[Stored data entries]
:::

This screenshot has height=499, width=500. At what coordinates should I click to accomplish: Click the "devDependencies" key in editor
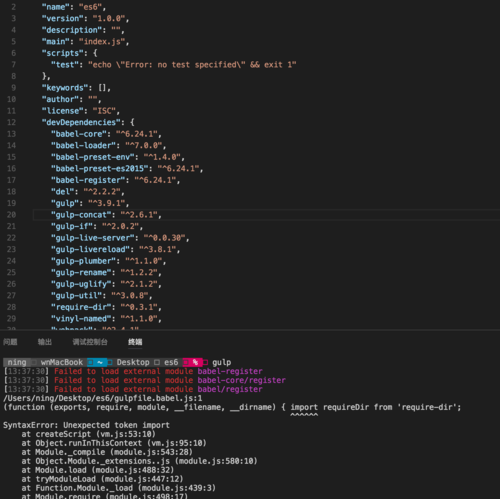[x=81, y=122]
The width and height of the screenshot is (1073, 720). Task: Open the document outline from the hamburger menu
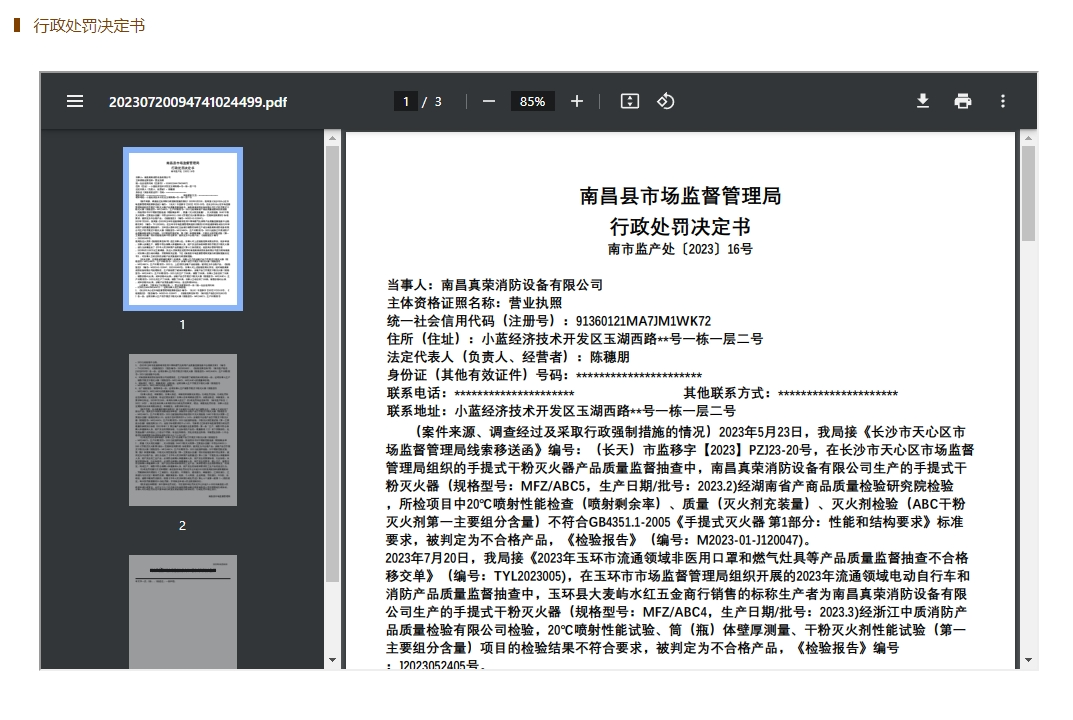point(75,101)
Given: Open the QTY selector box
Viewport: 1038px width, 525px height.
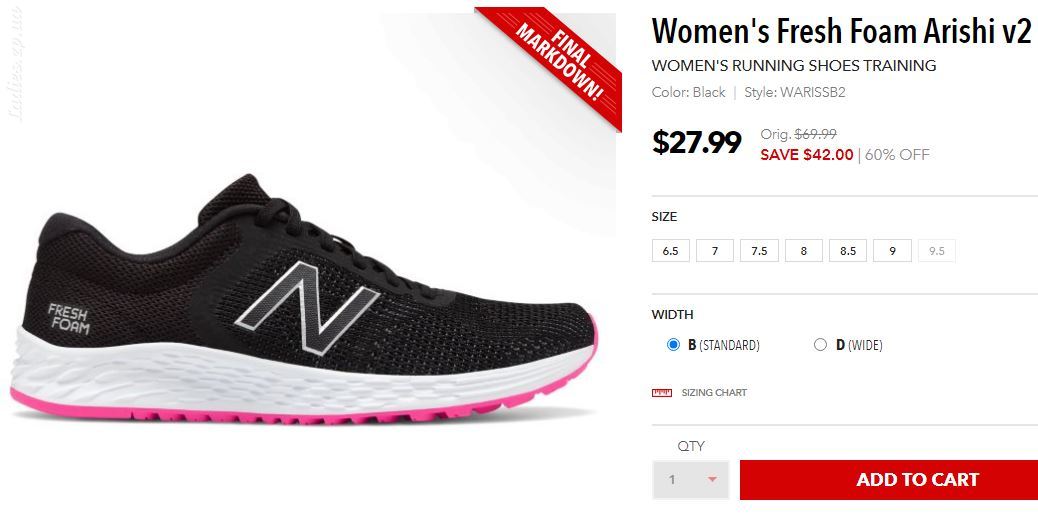Looking at the screenshot, I should pyautogui.click(x=690, y=479).
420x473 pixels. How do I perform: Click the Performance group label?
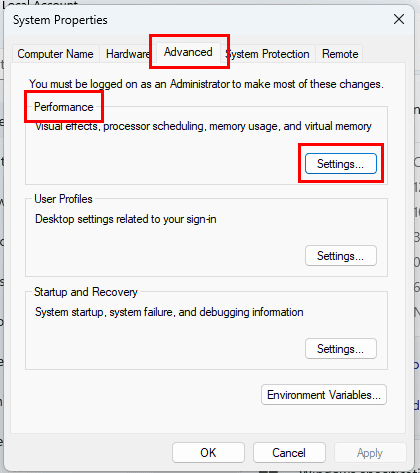point(64,107)
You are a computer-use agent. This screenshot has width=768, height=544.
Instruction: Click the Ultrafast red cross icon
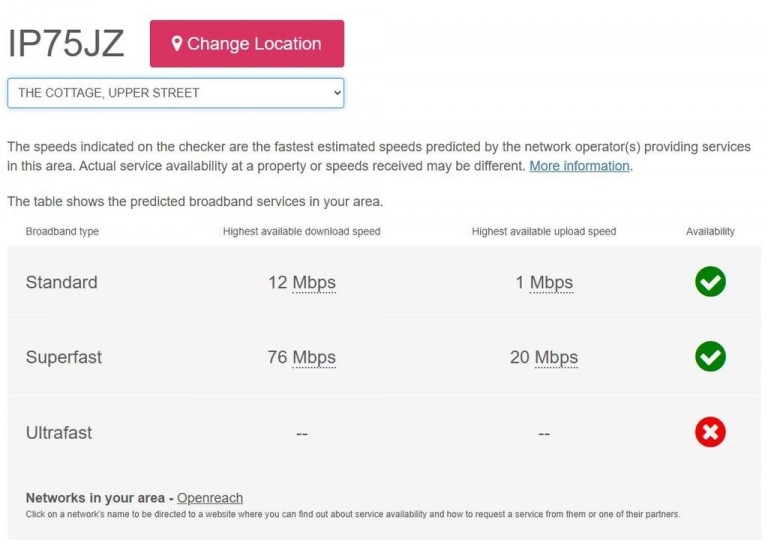(x=710, y=432)
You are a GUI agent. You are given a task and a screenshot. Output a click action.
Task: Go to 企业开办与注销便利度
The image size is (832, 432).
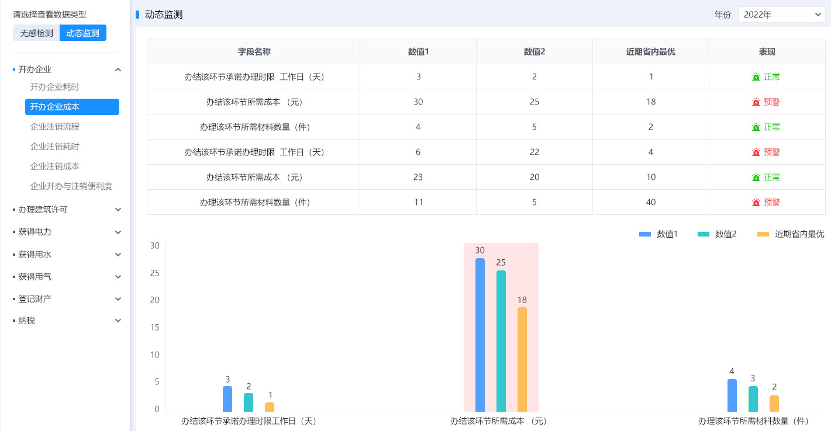(71, 186)
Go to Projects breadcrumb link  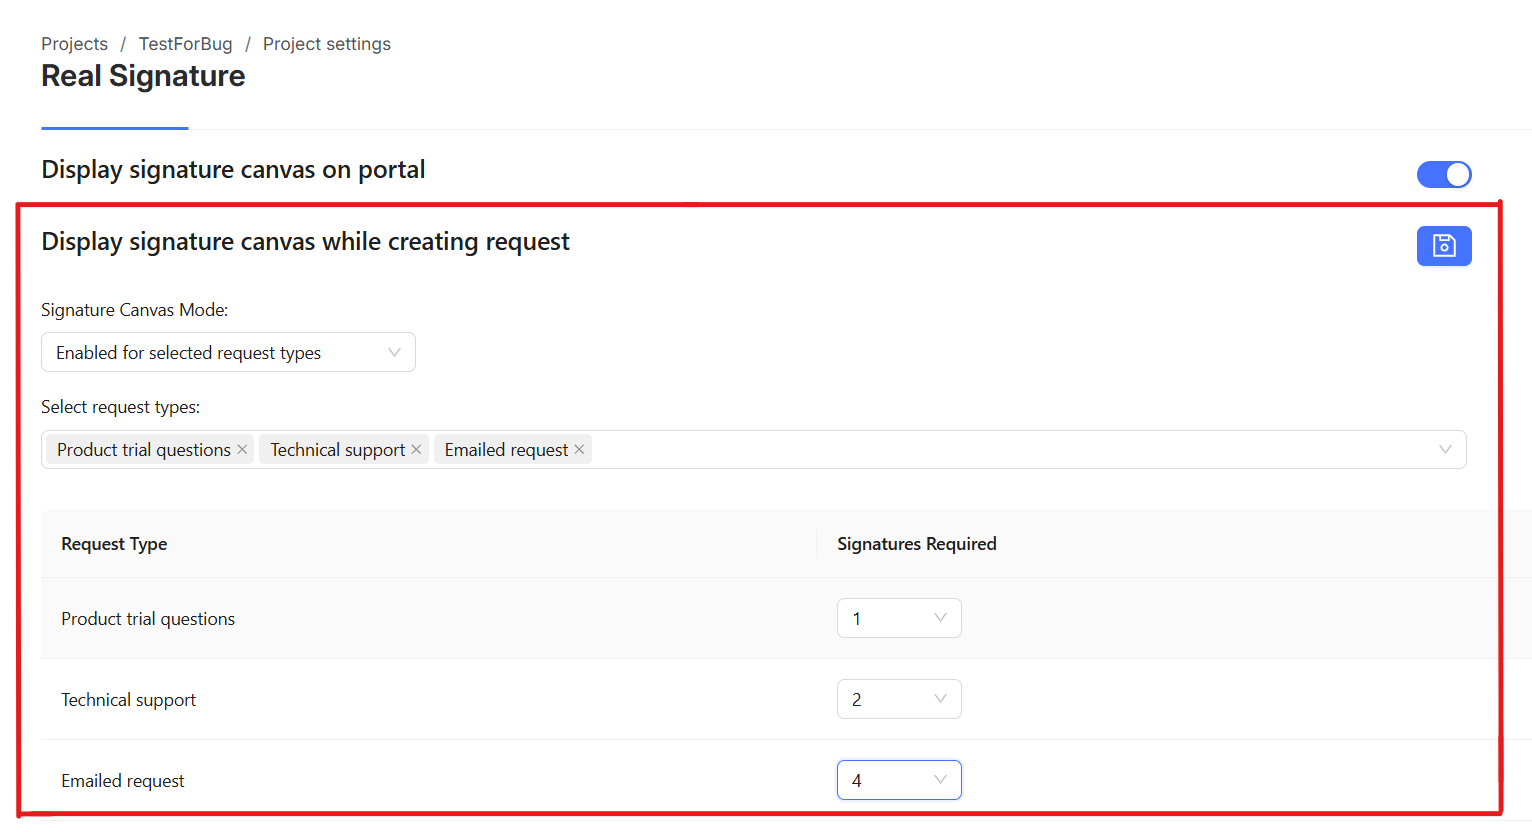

:::

- EXERCISE REQUIREMENTS
Format every line of the data above as a numbered list, skipping any blank lines. Leave the pictures out of your answer.

- RESULT FOR THIS EXERCISE
1. This screenshot has height=499, width=500. At what coordinates should I click to accomplish: Click the "devDependencies" key in editor
2. [x=81, y=122]
3. The width and height of the screenshot is (1073, 720). Task: Open the document outline from the hamburger menu
4. point(75,101)
5. Given: Open the QTY selector box
6. Viewport: 1038px width, 525px height.
7. Looking at the screenshot, I should pyautogui.click(x=690, y=479).
8. 420x473 pixels. How do I perform: Click the Performance group label?
9. point(64,107)
10. You are a computer-use agent. This screenshot has width=768, height=544.
11. Instruction: Click the Ultrafast red cross icon
12. (x=710, y=432)
13. You are a GUI agent. You are given a task and a screenshot. Output a click action.
14. Task: Go to 企业开办与注销便利度
15. The image size is (832, 432).
16. (71, 186)
17. Go to Projects breadcrumb link  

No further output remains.